### SHORT TASK:
Copy out the lines from the one holding "Click the discount amount CHF-11.88" through the one holding "tap(277, 41)", both included, swapping "discount amount" for "price reduction" and keeping everything else the same. Don't include the pictures.

### THE RECORDS:
<<<<

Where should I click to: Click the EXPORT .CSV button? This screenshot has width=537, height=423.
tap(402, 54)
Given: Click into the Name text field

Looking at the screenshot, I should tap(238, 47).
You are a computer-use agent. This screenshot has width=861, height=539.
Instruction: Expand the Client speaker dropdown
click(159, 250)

>>>>
<<<<

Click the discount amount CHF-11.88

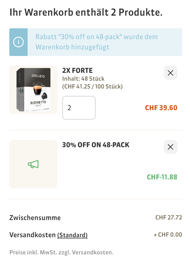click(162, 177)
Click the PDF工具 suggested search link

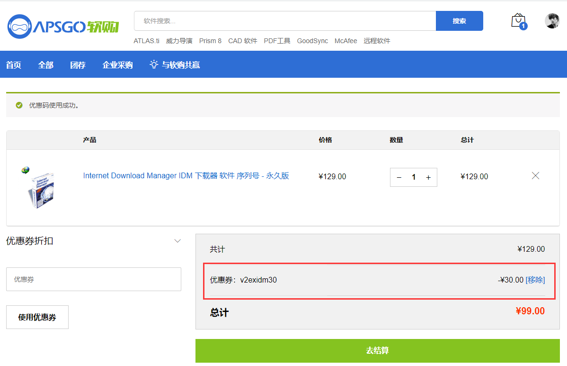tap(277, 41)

>>>>

### SOLUTION FOR THIS TASK:
Click the price reduction CHF-11.88

click(162, 177)
Click the PDF工具 suggested search link

tap(277, 41)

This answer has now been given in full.